**REQUIRED ACTION**
A complete, exact copy of the data is the required answer.

(GIVEN RECORDS begins)

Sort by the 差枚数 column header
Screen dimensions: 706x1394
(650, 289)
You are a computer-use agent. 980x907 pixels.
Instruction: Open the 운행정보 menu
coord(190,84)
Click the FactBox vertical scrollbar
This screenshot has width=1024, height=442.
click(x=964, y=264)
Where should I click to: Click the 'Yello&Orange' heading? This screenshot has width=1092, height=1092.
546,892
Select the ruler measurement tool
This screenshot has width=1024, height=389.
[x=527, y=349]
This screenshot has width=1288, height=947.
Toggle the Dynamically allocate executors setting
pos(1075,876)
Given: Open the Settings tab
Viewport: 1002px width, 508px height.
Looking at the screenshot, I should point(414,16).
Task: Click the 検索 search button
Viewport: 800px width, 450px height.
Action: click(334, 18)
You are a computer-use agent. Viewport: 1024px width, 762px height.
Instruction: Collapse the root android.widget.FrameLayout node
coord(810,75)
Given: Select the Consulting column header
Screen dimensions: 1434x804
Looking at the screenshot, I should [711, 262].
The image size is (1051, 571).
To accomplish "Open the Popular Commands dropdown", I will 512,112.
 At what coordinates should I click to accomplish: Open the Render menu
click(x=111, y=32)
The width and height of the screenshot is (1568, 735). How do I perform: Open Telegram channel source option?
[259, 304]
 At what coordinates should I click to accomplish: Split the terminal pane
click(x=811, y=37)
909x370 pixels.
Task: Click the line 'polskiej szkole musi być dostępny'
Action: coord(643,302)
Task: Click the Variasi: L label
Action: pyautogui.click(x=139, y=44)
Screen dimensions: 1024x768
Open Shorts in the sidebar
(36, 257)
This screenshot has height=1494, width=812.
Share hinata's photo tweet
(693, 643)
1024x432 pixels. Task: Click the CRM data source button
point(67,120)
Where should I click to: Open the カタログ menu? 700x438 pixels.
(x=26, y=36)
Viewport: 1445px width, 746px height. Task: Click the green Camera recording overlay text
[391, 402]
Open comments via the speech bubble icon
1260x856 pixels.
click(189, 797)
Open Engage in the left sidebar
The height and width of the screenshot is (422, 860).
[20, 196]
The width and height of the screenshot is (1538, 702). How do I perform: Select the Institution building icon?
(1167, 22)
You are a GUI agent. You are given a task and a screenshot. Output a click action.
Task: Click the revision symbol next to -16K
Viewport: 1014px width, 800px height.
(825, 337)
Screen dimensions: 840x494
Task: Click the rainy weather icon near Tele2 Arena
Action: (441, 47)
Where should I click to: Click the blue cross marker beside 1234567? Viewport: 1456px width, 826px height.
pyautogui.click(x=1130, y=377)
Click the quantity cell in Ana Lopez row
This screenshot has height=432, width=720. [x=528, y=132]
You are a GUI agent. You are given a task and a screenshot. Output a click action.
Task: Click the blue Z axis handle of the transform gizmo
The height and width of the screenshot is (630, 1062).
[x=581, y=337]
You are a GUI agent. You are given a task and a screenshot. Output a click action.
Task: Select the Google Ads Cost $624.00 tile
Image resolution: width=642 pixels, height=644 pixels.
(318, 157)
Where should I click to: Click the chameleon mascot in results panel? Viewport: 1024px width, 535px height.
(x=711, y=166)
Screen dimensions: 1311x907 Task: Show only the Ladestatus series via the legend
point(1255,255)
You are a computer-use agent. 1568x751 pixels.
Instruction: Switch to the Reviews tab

(GIVEN RECORDS ends)

**TASK SOLUTION**
Sort by the 差枚数 column header
Screen dimensions: 706x1394
(650, 289)
You are a computer-use agent. 980x907 pixels.
Instruction: Open the 운행정보 menu
coord(190,84)
Click the FactBox vertical scrollbar
This screenshot has width=1024, height=442.
click(x=964, y=264)
Where should I click to: Click the 'Yello&Orange' heading? This screenshot has width=1092, height=1092.
546,892
Select the ruler measurement tool
This screenshot has width=1024, height=389.
[x=527, y=349]
This screenshot has width=1288, height=947.
Toggle the Dynamically allocate executors setting
pos(1075,876)
Given: Open the Settings tab
Viewport: 1002px width, 508px height.
Looking at the screenshot, I should point(414,16).
Task: Click the 検索 search button
Viewport: 800px width, 450px height.
Action: click(334, 18)
You are a computer-use agent. Viewport: 1024px width, 762px height.
Instruction: Collapse the root android.widget.FrameLayout node
coord(810,75)
Given: Select the Consulting column header
Screen dimensions: 1434x804
Looking at the screenshot, I should [711, 262].
The image size is (1051, 571).
To accomplish "Open the Popular Commands dropdown", I will 512,112.
 At what coordinates should I click to accomplish: Open the Render menu
click(x=111, y=32)
The width and height of the screenshot is (1568, 735). How do I perform: Open Telegram channel source option?
[259, 304]
 At what coordinates should I click to accomplish: Split the terminal pane
click(x=811, y=37)
909x370 pixels.
Task: Click the line 'polskiej szkole musi być dostępny'
Action: coord(643,302)
Task: Click the Variasi: L label
Action: pyautogui.click(x=139, y=44)
Screen dimensions: 1024x768
Open Shorts in the sidebar
(36, 257)
This screenshot has height=1494, width=812.
Share hinata's photo tweet
(693, 643)
1024x432 pixels. Task: Click the CRM data source button
point(67,120)
Where should I click to: Open the カタログ menu? 700x438 pixels.
(x=26, y=36)
Viewport: 1445px width, 746px height. Task: Click the green Camera recording overlay text
[391, 402]
Open comments via the speech bubble icon
1260x856 pixels.
click(189, 797)
Open Engage in the left sidebar
The height and width of the screenshot is (422, 860).
[20, 196]
The width and height of the screenshot is (1538, 702). How do I perform: Select the Institution building icon?
(1167, 22)
You are a GUI agent. You are given a task and a screenshot. Output a click action.
Task: Click the revision symbol next to -16K
Viewport: 1014px width, 800px height.
(825, 337)
Screen dimensions: 840x494
Task: Click the rainy weather icon near Tele2 Arena
Action: (441, 47)
Where should I click to: Click the blue cross marker beside 1234567? Viewport: 1456px width, 826px height.
pyautogui.click(x=1130, y=377)
Click the quantity cell in Ana Lopez row
This screenshot has height=432, width=720. [x=528, y=132]
You are a GUI agent. You are given a task and a screenshot. Output a click action.
Task: Click the blue Z axis handle of the transform gizmo
The height and width of the screenshot is (630, 1062).
[x=581, y=337]
You are a GUI agent. You are given a task and a screenshot. Output a click action.
Task: Select the Google Ads Cost $624.00 tile
Image resolution: width=642 pixels, height=644 pixels.
(318, 157)
Where should I click to: Click the chameleon mascot in results panel? Viewport: 1024px width, 535px height.
(x=711, y=166)
Screen dimensions: 1311x907 Task: Show only the Ladestatus series via the legend
point(1255,255)
You are a computer-use agent. 1568x751 pixels.
Instruction: Switch to the Reviews tab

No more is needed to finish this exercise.